▶ **REQUEST**: Reproduce word for word the entire text below about Bernard Bailyn's book The Ideological Origins of the American Revolution.

▶ **SOURCE EXTRACT**:
** START **

While the ideas is this book are interesting, it's somewhat hard to follow and large sections of it are quite dry. The most interesting sections are probably the first two sections of the "Contagion of Liberty" chapter. Bailyn explains how the ideas of the revolution, especially equality and rights, challenged many different normal structures in society, such as slavery or the establishment of a Church. The revolutionary period witnessed the first major push against slavery in American history and started a wave of agitation that eventually undid Northern slavery and the slave trade. Obviously it was difficult to justify the continuation of slavery in the era of liberty, freedom, and enlightenment, but slave-owners came up with weak defenses away. Bailyn's treatment of slavery is much better than Wood, so simply states that the principles of the revolution doomed slavery. Bailyn more subtly argues that the revolution put slaveholders on the defensive and for the first time compelled them to justify the holding of slaves in bondage. In this telling, slavery was not doomed by the revolution, but the way many Americans talked and thought about slavery changed in ways that opened up its eventual containment, mitigation, and elimination.
The Ideological Origins of the American Revolution gives a unique, and innovative (for its time) perspective on the causes and ideology of the patriots before the American Revolution. Published in 1967, Bernard Bailyn makes a significant contribution to the study of the Revolution as an intellectual historian. The thesis for the book in his own words is, “that the American Revolution was above all else an ideological, constitutional, political struggle and not primarily a controversy between social groups undertaken to force changes in the organization of the society or the economy” (vi). In order to prove his thesis, Bailyn organizes the book into six topically organized chapters.

** END **

▶ **COLLECTED DATA**:
** START **

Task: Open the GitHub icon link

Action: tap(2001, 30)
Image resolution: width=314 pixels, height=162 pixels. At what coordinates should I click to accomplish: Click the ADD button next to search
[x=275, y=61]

** END **

▶ **CORRECT ANSWER**:
While the ideas is this book are interesting, it's somewhat hard to follow and large sections of it are quite dry. The most interesting sections are probably the first two sections of the "Contagion of Liberty" chapter. Bailyn explains how the ideas of the revolution, especially equality and rights, challenged many different normal structures in society, such as slavery or the establishment of a Church. The revolutionary period witnessed the first major push against slavery in American history and started a wave of agitation that eventually undid Northern slavery and the slave trade. Obviously it was difficult to justify the continuation of slavery in the era of liberty, freedom, and enlightenment, but slave-owners came up with weak defenses away. Bailyn's treatment of slavery is much better than Wood, so simply states that the principles of the revolution doomed slavery. Bailyn more subtly argues that the revolution put slaveholders on the defensive and for the first time compelled them to justify the holding of slaves in bondage. In this telling, slavery was not doomed by the revolution, but the way many Americans talked and thought about slavery changed in ways that opened up its eventual containment, mitigation, and elimination.
The Ideological Origins of the American Revolution gives a unique, and innovative (for its time) perspective on the causes and ideology of the patriots before the American Revolution. Published in 1967, Bernard Bailyn makes a significant contribution to the study of the Revolution as an intellectual historian. The thesis for the book in his own words is, “that the American Revolution was above all else an ideological, constitutional, political struggle and not primarily a controversy between social groups undertaken to force changes in the organization of the society or the economy” (vi). In order to prove his thesis, Bailyn organizes the book into six topically organized chapters.